Photovoltaic cable is an electron beam cross-linked cable with a rated temperature of 120°C, which is equivalent to 18 years of use under continuous temperature conditions of 90°C; and when the temperature is lower than 90°C, its use Longer life.
The characteristics of photovoltaic cables are determined by their special insulation materials and sheath materials, which are called cross-linked PE. After being irradiated by an irradiation accelerator, the molecular structure of the cable material will change, thereby providing its various performances. During installation and maintenance, the cables can be routed on the sharp edges of the roof structure. At the same time, the cables must withstand pressure, bending, tension, cross tensile loads and strong impacts. If the cable sheath is not strong enough, the cable insulation layer will be severely damaged, which will affect the service life of the entire cable, or cause short-circuit, fire, and personal injury hazards.

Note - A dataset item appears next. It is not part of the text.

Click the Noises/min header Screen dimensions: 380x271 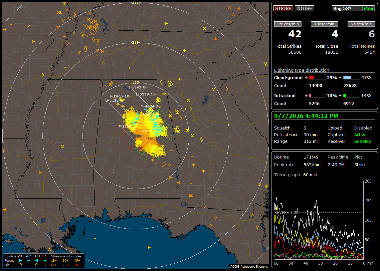tap(361, 24)
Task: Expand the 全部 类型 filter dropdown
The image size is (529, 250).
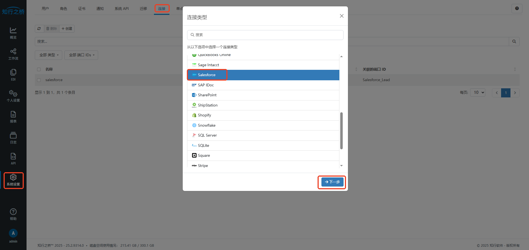Action: (x=49, y=55)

Photovoltaic cable selection
The cables used in the low-voltage DC transmission part of the solar photovoltaic power generation system have different requirements for the connection of different components due to different use environments and technical requirements. The overall factors to be considered are: the insulation performance of the cable, the heat-resistant and flame-retardant performance, Engage in aging performance and wire diameter specifications. Specific requirements are as follows:
1. The connecting cable between the solar cell module and the module is generally connected directly with the connecting cable attached to the module junction box. When the length is not enough, a special extension cable can also be used. Depending on the power of the components, this type of connecting cable has three specifications with a cross-sectional area of 2.5m㎡, 4.0m㎡, and 6.0m㎡. This type of connecting cable uses a double-layer insulation sheath, which has superior resistance to ultraviolet rays, water, ozone, acid, and salt, as well as superior all-weather capability and abrasion resistance.
2. The connecting cable between the battery and the inverter requires the use of a multi-strand flexible wire that has passed the UL test, and it should be connected as close as possible. Choosing a short and thick cable can reduce the loss of the system, improve efficiency, and enhance reliability.

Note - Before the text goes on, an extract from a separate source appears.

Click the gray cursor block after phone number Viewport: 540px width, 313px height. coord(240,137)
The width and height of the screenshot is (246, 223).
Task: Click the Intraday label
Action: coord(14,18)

3. The connecting cables between the battery square array and the controller or DC junction box also require the use of multi-strand flexible wires that have passed the UL test. The cross-sectional area specification is determined by the maximum current output of the square array.

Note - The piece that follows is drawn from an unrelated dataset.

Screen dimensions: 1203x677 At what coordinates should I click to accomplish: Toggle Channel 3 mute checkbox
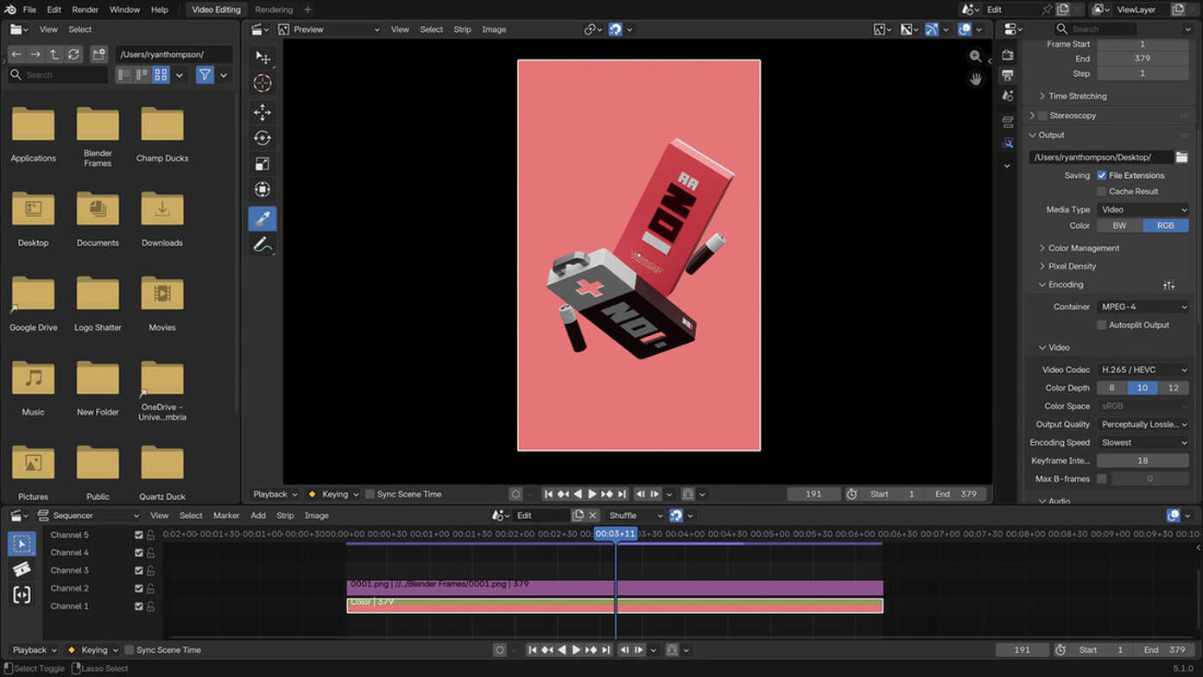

The cross-sectional area of the DC cable of each part is determined according to the following principles: The connecting cable between the solar cell module and the module, the connecting cable between the battery and the battery, and the connecting cable of the AC load. Generally, the rated current of the selected cable is the maximum continuous operation of each cable 1.25 times the current; the connecting cable between the solar cell array and the array, the connecting cable between the battery (group) and the inverter, the cable rated current is generally 1.5 times the maximum continuous working current in each cable.